Internal Controls Before Going Public 3

Correct Internal Control Procedures 4

Internal Control Discrepancies 4

Indelible Ink Recommendation 6

Summary 6

Works Cited 8

Analysis of LJB Internal Controls and Recommendations

Introduction

Assigned to review the internal control procedures for LJB, I will take a close look at specific responsibilities that must be taken into consideration and action taken on before the company can go public. There are certain laws that must be followed as well as a set of control measures that are maintained. Currently, LJB has implanted specific control measures well but are lacking in many others. These violations of specific internal control principles could have major implications on going public and could have even worse effects on the company once it has gone public. I will take a look at their current status and make recommendations based on what measure they are using as well as whether or not they should make a future purchase that could improve the company’s success financially.

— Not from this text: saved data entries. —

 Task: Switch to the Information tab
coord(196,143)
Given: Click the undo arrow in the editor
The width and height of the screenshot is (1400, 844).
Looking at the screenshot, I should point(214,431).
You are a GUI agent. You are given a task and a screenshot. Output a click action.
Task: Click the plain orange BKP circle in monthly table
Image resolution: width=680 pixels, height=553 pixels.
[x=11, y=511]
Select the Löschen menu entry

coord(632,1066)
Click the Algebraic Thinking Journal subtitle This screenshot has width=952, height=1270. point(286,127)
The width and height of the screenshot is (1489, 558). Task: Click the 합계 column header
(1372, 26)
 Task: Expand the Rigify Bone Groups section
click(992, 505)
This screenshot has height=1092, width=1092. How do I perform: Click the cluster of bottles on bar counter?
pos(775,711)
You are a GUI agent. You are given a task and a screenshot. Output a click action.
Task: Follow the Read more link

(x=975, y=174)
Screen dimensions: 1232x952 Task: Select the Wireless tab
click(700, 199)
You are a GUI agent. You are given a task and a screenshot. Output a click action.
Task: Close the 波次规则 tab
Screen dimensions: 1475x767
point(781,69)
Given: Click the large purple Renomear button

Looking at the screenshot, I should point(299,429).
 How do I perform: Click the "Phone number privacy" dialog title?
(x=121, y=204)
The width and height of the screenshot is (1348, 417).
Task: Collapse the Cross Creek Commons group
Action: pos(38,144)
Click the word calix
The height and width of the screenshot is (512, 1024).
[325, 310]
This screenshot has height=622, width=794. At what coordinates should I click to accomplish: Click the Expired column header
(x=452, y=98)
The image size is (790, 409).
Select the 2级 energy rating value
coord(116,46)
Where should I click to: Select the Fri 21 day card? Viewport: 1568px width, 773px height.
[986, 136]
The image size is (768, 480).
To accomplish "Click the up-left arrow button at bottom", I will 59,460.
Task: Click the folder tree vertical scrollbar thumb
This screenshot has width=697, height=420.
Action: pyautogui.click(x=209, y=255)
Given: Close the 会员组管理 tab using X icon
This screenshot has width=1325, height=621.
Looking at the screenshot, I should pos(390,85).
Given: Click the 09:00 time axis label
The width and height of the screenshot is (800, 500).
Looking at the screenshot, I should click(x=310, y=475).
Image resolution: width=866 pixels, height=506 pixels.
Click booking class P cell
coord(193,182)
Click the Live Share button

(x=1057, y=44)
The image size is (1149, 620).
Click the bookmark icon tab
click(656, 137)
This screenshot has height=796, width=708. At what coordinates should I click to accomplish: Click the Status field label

Internal Controls Before Going Public

First and foremost, when taking into consideration that LJB wants to go public, they must be very familiar with and adhere to the Sarbanes-Oxly Act very closely. Internal controls are an extremely important part of any business, especially when the company is public that has the interests of the general public and investors. I would strongly advise to create a board of senior leadership that can help develop their internal controls. According to the Sarbanes-Oxly Act, a Board of Directors should also be established with over half of the members residing outside of the company. (Soxlaw, 2006) It should be noted that a mandatory report of internal control procedures must be included in the annual Securities and Exchange Commission (SEC) report. Once these controls...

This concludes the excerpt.